Goldman Sachs Defends Tariff Impact Prediction Amid Trump’s Criticism: Consumers to Feel the Pinch

Goldman Sachs Defends Tariff Impact Prediction Amid Trump's Criticism: Consumers to Feel the Pinch

Goldman Sachs Stands Firm on Forecast: Consumers to Bear Most Tariff Costs Despite President Trump’s Criticism

Goldman Sachs now backs its view. The bank expects that US buyers will cover most tariff costs. This idea comes amid sharp talk from President Trump. He questioned the bank’s study and its team of economists.

Tariff Impact on Consumers: Goldman’s Projection

In a CNBC interview on Squawk on the Street, economist David Mericle stuck to the bank’s view. He said the data shows tariffs will come hard by fall. Mericle explained that US buyers will pay about two-thirds of the extra cost.

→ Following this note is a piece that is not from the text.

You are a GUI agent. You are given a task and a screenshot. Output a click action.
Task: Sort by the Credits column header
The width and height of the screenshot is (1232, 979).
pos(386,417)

“If the April tariffs act like the ones from February, our plan shows buyers face about two-thirds of the cost by fall,” said Mericle.

The President’s Response

On his social media site, Truth Social, President Trump spoke out on Tuesday. He told CEO David Solomon to “get a new economist” or quit. Trump called the bank’s view off track.

Still, Mericle ignored these claims. He stood by the bank’s models. A report by economist Elsie Peng, which sparked the president’s anger, noted that exporters and businesses have so far picked up most tariff costs. This balance will soon shift more to US buyers.

Economic Insights and Inflation Projections

The bank’s numbers show that tariff-driven price hikes could push the PCE price index to about 3.2% by the end of 2025. This index is the inflation tool favored by the Fed. At one time, the core PCE rate was 2.8% in June, while the Fed still aims for 2%.

Mericle added, “A US company shielded from global rivals can raise its prices and see gains.” His estimates sit well with those from other top economists.

Future Policy and Market Implications

Mericle said that even with rising prices, the president may see some relief in the form of Fed rate cuts. He described the rise as a one-time price jump. This change will not force the Fed to shift from its focus on jobs.

Recent data points—small gains in the consumer price index and a soft July nonfarm payroll report—make markets think that rate cuts may come at later Fed meetings in 2025. ### Summary of Key Points:

  • Goldman Sachs sees US buyers covering about two-thirds of tariff costs by fall 2025.
  • President Trump openly rejected Goldman’s forecast and called for a change in leadership.
  • Tariffs may lift the key Fed inflation measure to near 3.2% by year-end.
  • Even if prices grow, Goldman expects some rate cuts because of job market needs.
  • The debate shows a clear divide between economic views and political opinions.